Dr. Rick Hong, medical director for the state Division of Public Health, joined Carney in encouraging vaccinations. He also wants people to follow U.S. Centers for Disease Control and Prevention and “wear a mask in crowded outdoor settings and for activities involving close contact with others who you cannot be sure are fully vaccinated.” He also urges “wearing a mask in indoor public settings.”
Other measures Hong recommends include regular testing, especially if people have “attended gatherings where people were in close contact and vaccination status of others is unknown, particularly if the gathering was indoors.”
The current lengthy spike, advisories from medical authorities, and policies of others in the live entertainment industry led The Grand to institute its strict protocols, executive director Mark Fields said.
Those restrictions “kind of acknowledge the fact that not everybody has the same approach to this,’’ Fields said.
“We put these requirements in place consistent with what other performing arts centers are doing — it’s what Broadway is doing — with the idea that our primary responsibility here is to protect our patrons, our artists, our volunteers and our staff. This is the way that we can do that.”
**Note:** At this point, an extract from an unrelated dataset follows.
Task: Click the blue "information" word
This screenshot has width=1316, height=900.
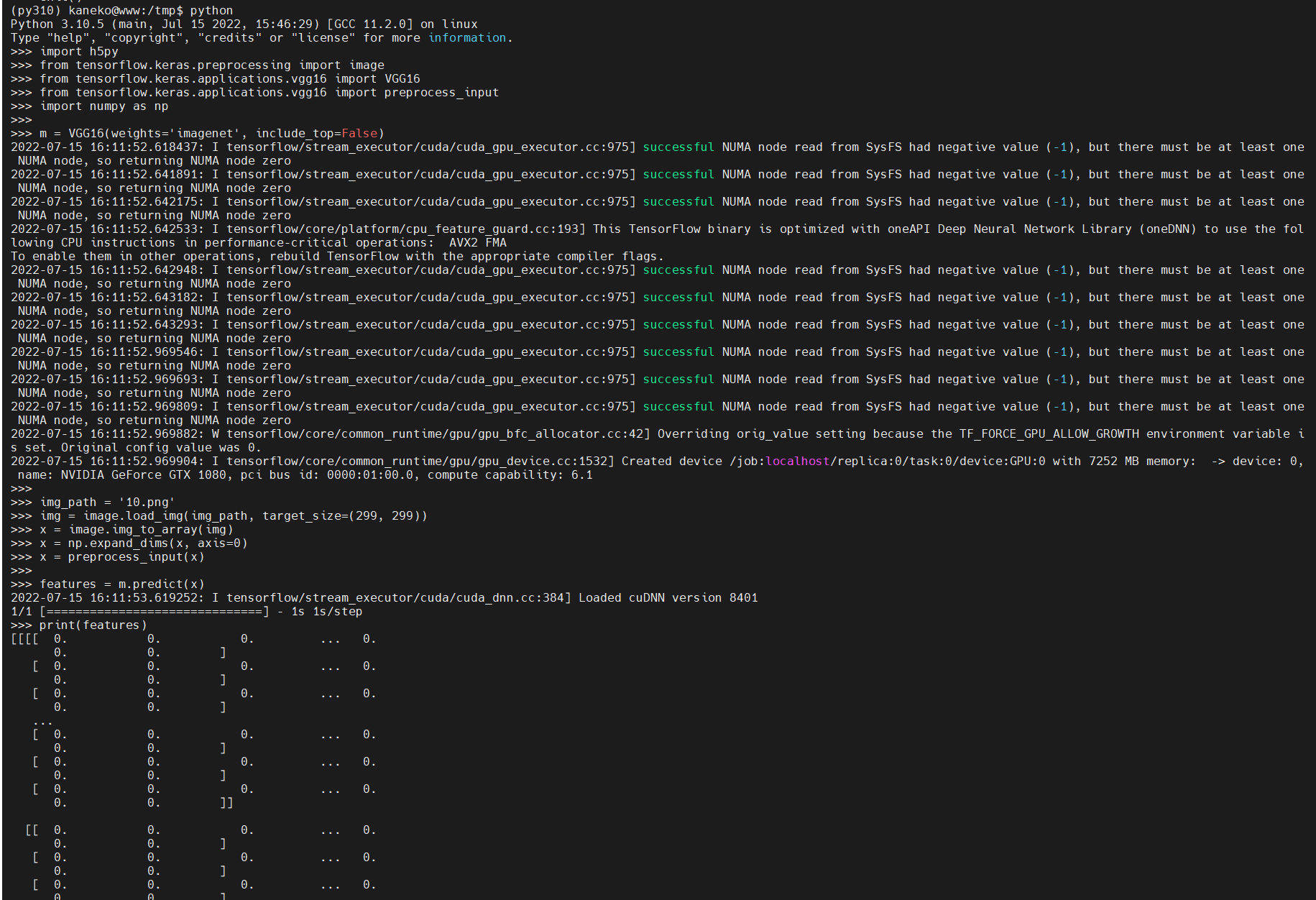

Fields said he doesn’t expect lots of sellouts this season, but said advance sales have surpassed $350,000 already – evidence of a strong desire among the public to see live music, comedy, ballet, and theater.
“So that seems okay,’’ Fields said. “Can’t really benchmark it against anything because we don’t have a prior season where we had a pandemic involved. But we’re encouraged by the anecdotal response we’re getting and the fact that we’re selling tickets every day and that people are telling us they want to come back.”